Article: Monday, 3 July 2017

China’s gross domestic product has grown by more than 500 per cent since 1980, advancing from an economy a little larger than Canada’s to an economic superpower, but this progress has come at the expense of the environment: in 2006, the country became the world’s largest emitter of greenhouse gases, and in 2009, the leading consumer of non-renewable energy. At the same time, despite the fact that the government now has some tough environmental regulations on the books and controls up to 80 per cent of all businesses, it’s made relatively little environmental progress.

How can the government be the controlling shareholder and yet not exercise much control over its own companies’ conduct? To find out, we analysed quantitative data collected on Chinese firms between 2008 and 2012 (specifically the 1,425 companies listed on the Shenzhen Stock Exchange and the Shanghai Stock Exchange, both of which since 2008 have mandated environmental records), as well as qualitative data on these companies collected in 2013-2014.

We analysed how administrative hierarchical distance (the degree of distance from the central government and the level of government holding the control of the firm) affects the environmental regulation of the firm. Our study identified nine levels of administrative hierarchy in China, and assessed their impact on corporate environmental actions. In addition to state ownership, our metrics included the level of government subsidy for environmental actions weighted against the revenue of the company, the numbers of times the company was reported to have violated an environmental regulation, and the percentage of top managers who also worked for governmental bodies, such as the National People’s Congress or the Chinese People’s Political Consultative Conference. 

When lower-level governments control firms, officials tend to implement regulations only partially rather than pass up the jobs and revenue promised by the growth of the local firm.

Patchwork government

The results were not quite what we expected. Perhaps the biggest surprise, initially, was the extent to which the state is not a monolithic actor. In fact, from a certain perspective, there is no state. Instead, in China – probably as in other countries with federal governments – the government is a patchwork of overlapping jurisdictions and overlapping interests. As a result, governmental bodies operating at different levels can exert different and even conflicting influences on corporate environmental practices.

WHAT YOU WILL DO:
1. Using the article on China's state-controlled firms, answer each question:
(a) In what year did China become the world's largest emitter of greenhouse gases?
(b) How many companies were included in the quantitative data?
(c) How many levels of administrative hierarchy did the study identify?
2. Decide whether each statement agrees with the article on China's state-controlled firms, and quote the words that settle it:
(a) The quantitative data covered Chinese firms between 2008 and 2012.
(b) The government controls more than 90 per cent of all businesses.
(c) The study found that the state acts as a single, monolithic actor.
3. Extend the article on China's state-controlled firms, picking up right after its final sentence.
The material has no connection to the article on China's state-controlled firms.

PROVIDED MATERIAL:

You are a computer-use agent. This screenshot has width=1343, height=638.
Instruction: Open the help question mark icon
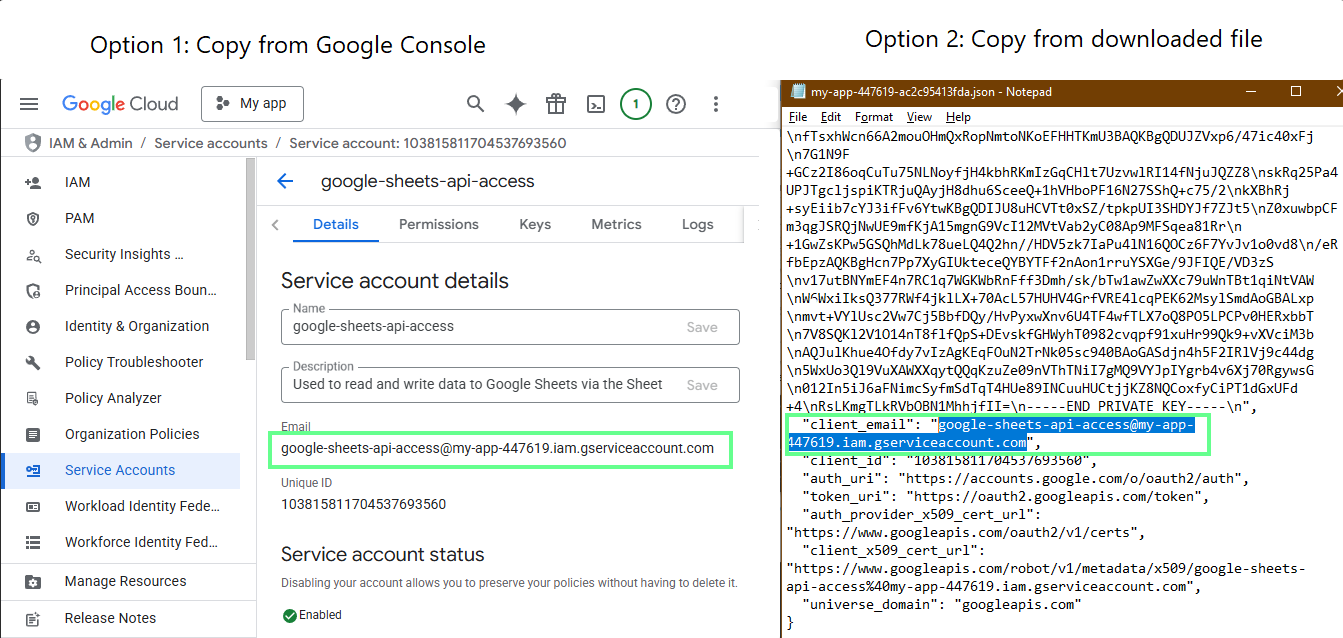[677, 103]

RESPONSES FOR EACH TASK:
1.
(a) 2006
(b) 1,425
(c) Nine

2.
(a) Yes: "we analysed quantitative data collected on Chinese firms between 2008 and 2012"
(b) No: "controls up to 80 per cent of all businesses"
(c) No: "the extent to which the state is not a monolithic actor"

3.
In general, higher-level agencies are primarily rule makers and lower-level bodies are mostly rule takers. At the mid-level, however, governmental bodies add hardly any environmental regulation of their own, which means that further down, the pressure tends to level off and even weaken. As the ancient saying goes, in the provinces, the Emperor is as far away as the sky.


Selective enforcement

In the end, when it came to environmental sustainability, our analysis suggested that two kinds of companies tended to be the worst: very large national companies, which have some protection from the government, and locally controlled companies, which tend to have their own set of regional protectors.

Not only are the laws enforced more selectively with respect to companies the nearer their ownership is to entities in one the nine administrative strata we identified, but the government incentives at each of these strata tends to favour companies whose ownerships are rooted at that particular level. At the national level, for instance, the political and economic importance of the success of state champions such as Sinopec, the government oil company, tends to encourage more selective enforcement actions.

At the local level, leaders focus in a similar way on the economic growth of their region, both because they depend on local revenues for economic development, and because most officials see local economic advancement as the key to political promotion. When lower-level governments control firms, officials tend to implement regulations only partially rather than pass up the jobs and revenue promised by the growth of the local firm.


Civil society

Another insight we gained from this study is how environmental protection evolves in a country where civil society is largely undeveloped. In China, the advocacy groups that act as a check on the private sector and government regulators in the West are either weaker or non-existent. In such a context, most of the mature market playbook regarding how to prod companies to pursue environmental goals – such as stakeholder dialogue, and the influence of non-governmental organisations – isn’t really applicable.

Instead, the society is extremely hierarchical. Our interviews taught us that individuals, organisations, and society in general are constantly aware of the power of the administrative hierarchy. For example, Chinese managers and officials strive “to avoid troubles whenever possible” while they show deferential behaviour towards hierarchically superior individuals or organs.


Parents

Each time my co-author, who conducted the interviews, was introduced by the CEO’s secretary to an interviewee, he/she would point up and say, ‘she’s arranged by the top,’ and nobody would question the interview process anymore. In a more general sense, and in ways unimaginable in the West, Chinese firms consider themselves to be ‘grandsons' sun zi, also meaning “being very subordinate”) of the government, and therefore subject to its (paternal) authority. Governmental bodies are considered to be like “parents” or even “grandfathers” who have the authority to decide everything for the local area, much as senior members do for a family in a feudal society.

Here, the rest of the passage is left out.